Однако “Гервасия” в сундучке хранит и заставляет читать.
Мальчик с трудом читает название книги: “Толкование воскресных евангелий с нравоучительными беседами, сочиненное Никифором архиепископом Славенским, переведено с греческого в Казанской академии иеродиаконом Гервасием”. Колдун хохочет.
И так же смеется Колдун, когда Алеша читает ему готический роман Анны Радклиф вперемежку со статьями Чернышевского, масонский “Камень веры” и антимасонский манифест Уилсона “Масон без маски, или Подлинные таинства масонские…”. Смешно Колдуну. Но не Алеше…
Колдун по-своему любит Алешу, тайно надеясь заманить в силки какой-то своей веры, испытывая на духовную прочность. И Алеше нравится Колдун. Колдун отличается от “людей”. Есть в нем загадка, ошибка в сотворении человека злым и неправильным дедушкиным Богом. Истина “что не от Бога, то от дьявола” заключает в себе, по мнению Алеши, прямолинейную и неинтересную мораль. Как и конец сказки о гордом Колобке.
“– Пешков, иди читать.
– У меня немытой посуды много.
– Максим вымоет.
Он грубо гнал старшего посудника на мою работу, тот со зла бил стаканы, а буфетчик смиренно предупреждал меня:
– Ссажу с парохода…”
Но ссадил с парохода Алешу сам Колдун.
“Взяв меня под мышки, приподнял, поцеловал и крепко поставил на палубу на пристани. Мне было жалко и его и себя; я едва не заревел, глядя, как он возвращается на пароход, расталкивая крючников, большой, тяжелый, одинокий…
Сколько потом встретил я подобных ему добрых, одиноких, отломившихся от жизни людей!..”
Правильнее сказать: отломившихся от людей человеков.
Второй искуситель
Повесть “Мои университеты”:
“Итак – я еду учиться в Казанский университет, не менее того. Мысль об университете внушил мне гимназист Н. Евреинов, милый юноша, красавец с ласковыми глазами женщины. Он жил на чердаке в одном доме со мною, он часто видел меня с книгой в руке, это заинтересовало его, мы познакомились, и вскоре Евреинов начал убеждать меня, что я «обладаю исключительными способностями к науке»”.

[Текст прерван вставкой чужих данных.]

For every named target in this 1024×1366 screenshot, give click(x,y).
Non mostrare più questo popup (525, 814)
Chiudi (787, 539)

Так на пути нижегородского Колобка возник еще один искуситель. В его облике, в отличие от кряжистого колдуна Смурого, есть что-то женское. Евреинов ветрен и легкомыслен. Коварно совращает Алексея на путь служения науке и бросает его мыкаться в Казани.
Во всяком случае, так изображен в повести молодой Николай Владимирович Евреинов (1864–1934). На этот раз несомненно реальный человек, сын письмоводителя, гимназист, студент физико-математического факультета Казанского университета, добровольно, в знак протеста, покинувший университетские стены после разгрома студенческого движения за отмену сословных ограничений при приеме в университет. Вместе с ним подписал коллективное письмо Владимир Ульянов, будущий Ленин.

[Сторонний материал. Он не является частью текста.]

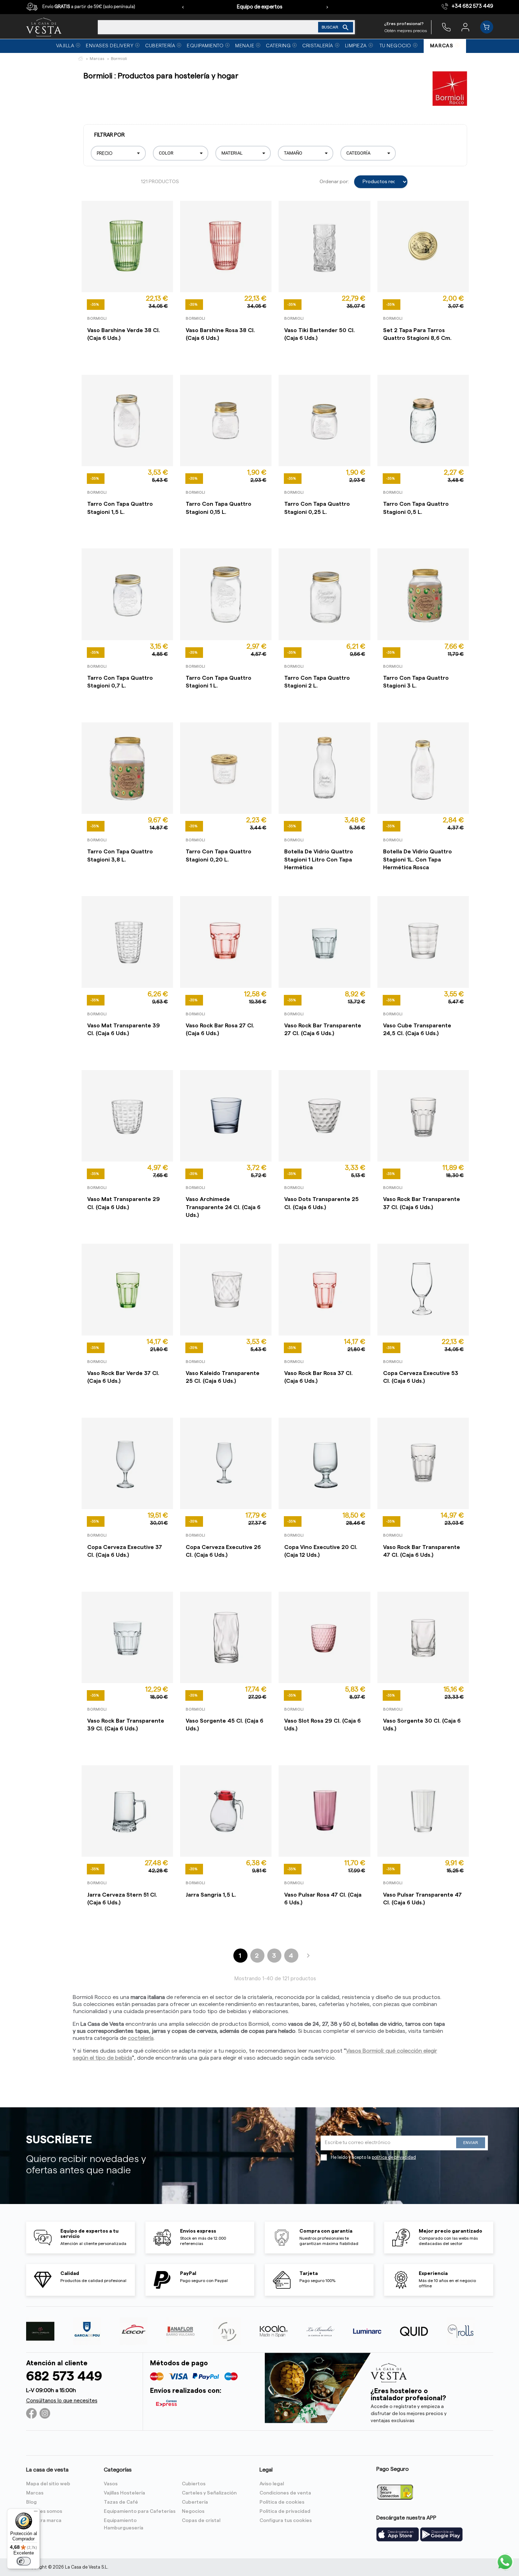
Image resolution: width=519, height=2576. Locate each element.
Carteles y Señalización (209, 2493)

Горький не осуждает Евреинова ни в “Моих университетах”, ни позже в письмах к Груздеву, понимая, что юношей двигало доброе сердце. Он подарил Алеше несколько недель сладких иллюзий. “…В Казани я буду жить у него, пройду за осень и зиму курс гимназии, сдам «кое-какие» экзамены – он так и говорил: «кое-какие», – в университете мне дадут казенную стипендию, и лет через пять я буду «ученым»…”
Между прочим, добросердечный юноша был старше искушаемого на четыре года. Однако Алексей смотрит на искусителя несколько свысока. В свете своего жизненного опыта он быстро понимает, что такие, как Евреинов, живут за счет близких людей. В данном случае это была мать Евреинова, кормившая на свою нищенскую пенсию двух сыновей. Приглашая Пешкова в Казань, Николай по доброте сердечной сажал на шею матери третьего едока. “В первые же дни я увидал, с какой трагической печалью маленькая серая вдова, придя с базара и разложив покупки на столе кухни, решала трудную задачу: как сделать из небольших кусочков плохого мяса достаточное количество хорошей пищи для трех здоровых парней, не считая саму?”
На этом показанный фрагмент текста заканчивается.